Emeritus professor of the history of the church at Oxford University, and knighted in 2012, MacCulloch is a gay man who, in 1987, was ordained deacon in the Church of England but declined ordination to the priesthood because of the church’s stance on homosexuality, not least among its clergy.
In Dublin, during the 2014 Church of Ireland General Synod, he spoke of his misery on ordination as a deacon and then being prevented from progressing further due to his sexuality. For some time, he fell away from the church, he said.
That was at a fringe meeting organised by Changing Attitude Ireland, which promotes equality for LGBTIQ+ within the church. The attendance included half the Church of Ireland House of Bishops. Since then the Church of Ireland remains at stalemate on the issue of gay clergy, as does the wider Anglican Communion.
Clearly, Lower than Angels is coloured by MacCulloch’s personal experience and is unashamedly liberal in its approach to gender and sexuality, not least within the worldwide Anglican Communion which still teeters on the edge of schism over the issue of gay clergy.
That said, it would be an injustice to say this work is other than scholarly. It shows clear evidence of the four years’ labour the author put into it.

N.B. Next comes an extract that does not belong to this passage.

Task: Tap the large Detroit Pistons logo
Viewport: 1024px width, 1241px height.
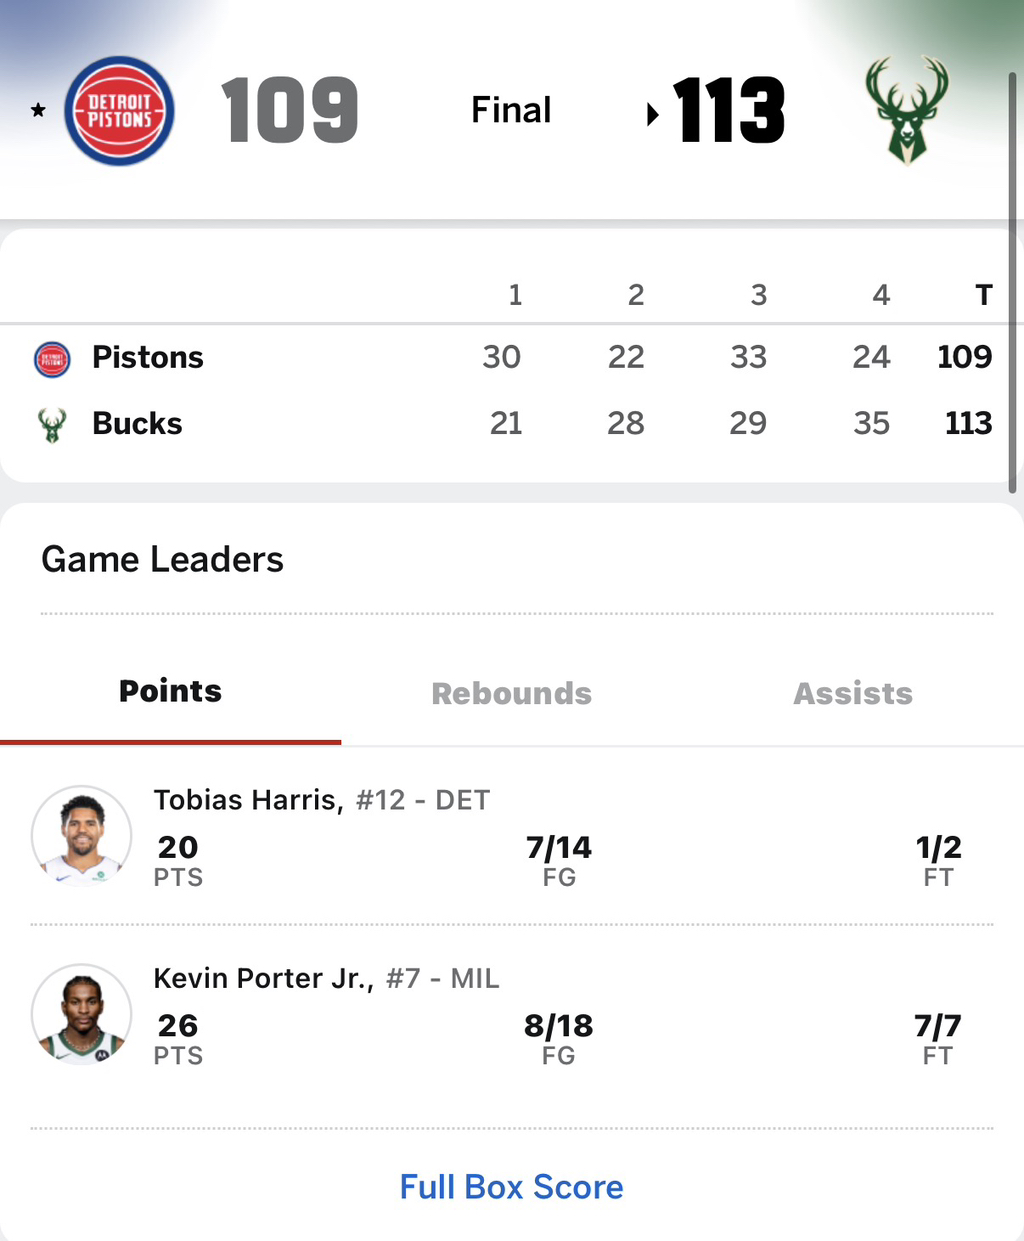Action: 119,111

In its opening chapter, MacCulloch warns that it will “displease those confident that they can find a consistent view on sex in a seamless and infallible text known as the Bible, or those who with equal confidence believe that a single true Church has preached a timeless message on the subject. Others will bring experiences leading them to hate Christianity as a vehicle of oppression and trauma in sexual matters, and they may be dissatisfied with a story that tries to avoid caricaturing the past.”
Such is the fate of those who choose the via media, whatever the context. They displease those confident in their convictions, regardless of those convictions.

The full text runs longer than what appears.